===== Given records =====
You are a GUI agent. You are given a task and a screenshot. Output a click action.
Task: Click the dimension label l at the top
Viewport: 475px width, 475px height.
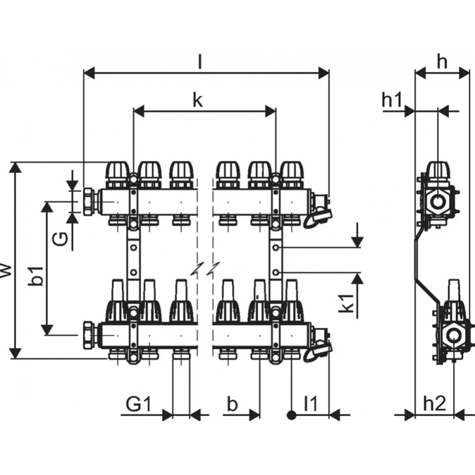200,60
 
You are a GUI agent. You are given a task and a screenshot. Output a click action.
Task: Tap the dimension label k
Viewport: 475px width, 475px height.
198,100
=====
===== Given records =====
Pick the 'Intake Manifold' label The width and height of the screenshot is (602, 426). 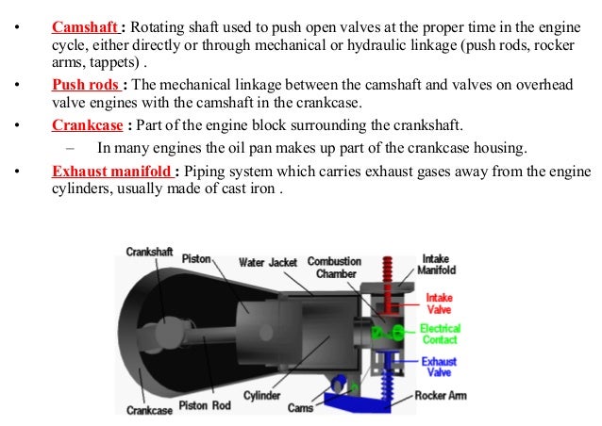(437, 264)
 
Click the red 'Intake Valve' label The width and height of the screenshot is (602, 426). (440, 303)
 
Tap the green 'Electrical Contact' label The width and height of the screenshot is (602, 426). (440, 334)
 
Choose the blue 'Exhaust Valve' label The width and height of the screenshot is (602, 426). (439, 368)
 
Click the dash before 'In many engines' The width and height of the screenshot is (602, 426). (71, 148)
=====
Rewrite the data starting at the line that contains "Tap the green" and ending at the line that contains "Click the dash", changing every "label" to "tag" and leaving everything else the same.

Full output =>
Tap the green 'Electrical Contact' tag The width and height of the screenshot is (602, 426). (440, 334)
 
Choose the blue 'Exhaust Valve' tag The width and height of the screenshot is (602, 426). (439, 368)
 
Click the dash before 'In many engines' The width and height of the screenshot is (602, 426). (71, 148)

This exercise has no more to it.